What is needed is an exact copy of all the entries below.

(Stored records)
--------------------------------
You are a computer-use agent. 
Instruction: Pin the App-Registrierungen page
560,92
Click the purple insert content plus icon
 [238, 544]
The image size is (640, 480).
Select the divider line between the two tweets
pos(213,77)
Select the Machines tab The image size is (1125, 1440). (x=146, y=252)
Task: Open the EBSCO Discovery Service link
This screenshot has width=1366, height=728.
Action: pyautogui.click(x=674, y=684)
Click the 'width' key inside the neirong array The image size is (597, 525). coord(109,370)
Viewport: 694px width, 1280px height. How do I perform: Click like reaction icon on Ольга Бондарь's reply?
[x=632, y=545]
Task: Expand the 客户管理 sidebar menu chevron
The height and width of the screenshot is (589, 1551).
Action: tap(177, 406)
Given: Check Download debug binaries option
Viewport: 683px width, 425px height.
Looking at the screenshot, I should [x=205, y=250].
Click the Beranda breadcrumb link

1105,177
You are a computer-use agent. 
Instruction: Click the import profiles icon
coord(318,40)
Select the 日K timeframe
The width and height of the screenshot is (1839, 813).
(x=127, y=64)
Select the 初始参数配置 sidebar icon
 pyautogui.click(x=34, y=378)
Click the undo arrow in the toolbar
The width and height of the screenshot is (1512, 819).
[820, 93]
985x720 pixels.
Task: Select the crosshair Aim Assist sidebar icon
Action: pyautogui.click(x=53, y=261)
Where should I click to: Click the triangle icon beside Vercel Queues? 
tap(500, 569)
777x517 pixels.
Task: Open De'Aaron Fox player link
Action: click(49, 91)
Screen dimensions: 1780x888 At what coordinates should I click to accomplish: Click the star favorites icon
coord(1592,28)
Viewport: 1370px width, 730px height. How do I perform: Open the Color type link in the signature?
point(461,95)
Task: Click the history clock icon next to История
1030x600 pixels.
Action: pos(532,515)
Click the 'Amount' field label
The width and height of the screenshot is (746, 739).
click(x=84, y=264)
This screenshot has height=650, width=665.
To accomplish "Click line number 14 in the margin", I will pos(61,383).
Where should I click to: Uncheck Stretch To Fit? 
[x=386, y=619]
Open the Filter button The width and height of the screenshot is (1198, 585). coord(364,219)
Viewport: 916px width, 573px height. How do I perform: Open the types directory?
--------------------------------
**Output:**
You are a computer-use agent. 
Instruction: Pin the App-Registrierungen page
560,92
Click the purple insert content plus icon
 [238, 544]
The image size is (640, 480).
Select the divider line between the two tweets
pos(213,77)
Select the Machines tab The image size is (1125, 1440). (x=146, y=252)
Task: Open the EBSCO Discovery Service link
This screenshot has width=1366, height=728.
Action: pyautogui.click(x=674, y=684)
Click the 'width' key inside the neirong array The image size is (597, 525). coord(109,370)
Viewport: 694px width, 1280px height. How do I perform: Click like reaction icon on Ольга Бондарь's reply?
[x=632, y=545]
Task: Expand the 客户管理 sidebar menu chevron
The height and width of the screenshot is (589, 1551).
Action: tap(177, 406)
Given: Check Download debug binaries option
Viewport: 683px width, 425px height.
Looking at the screenshot, I should [x=205, y=250].
Click the Beranda breadcrumb link

1105,177
You are a computer-use agent. 
Instruction: Click the import profiles icon
coord(318,40)
Select the 日K timeframe
The width and height of the screenshot is (1839, 813).
(x=127, y=64)
Select the 初始参数配置 sidebar icon
 pyautogui.click(x=34, y=378)
Click the undo arrow in the toolbar
The width and height of the screenshot is (1512, 819).
[820, 93]
985x720 pixels.
Task: Select the crosshair Aim Assist sidebar icon
Action: pyautogui.click(x=53, y=261)
Where should I click to: Click the triangle icon beside Vercel Queues? 
tap(500, 569)
777x517 pixels.
Task: Open De'Aaron Fox player link
Action: click(49, 91)
Screen dimensions: 1780x888 At what coordinates should I click to accomplish: Click the star favorites icon
coord(1592,28)
Viewport: 1370px width, 730px height. How do I perform: Open the Color type link in the signature?
point(461,95)
Task: Click the history clock icon next to История
1030x600 pixels.
Action: pos(532,515)
Click the 'Amount' field label
The width and height of the screenshot is (746, 739).
click(x=84, y=264)
This screenshot has height=650, width=665.
To accomplish "Click line number 14 in the margin", I will pos(61,383).
Where should I click to: Uncheck Stretch To Fit? 
[x=386, y=619]
Open the Filter button The width and height of the screenshot is (1198, 585). coord(364,219)
Viewport: 916px width, 573px height. How do I perform: Open the types directory?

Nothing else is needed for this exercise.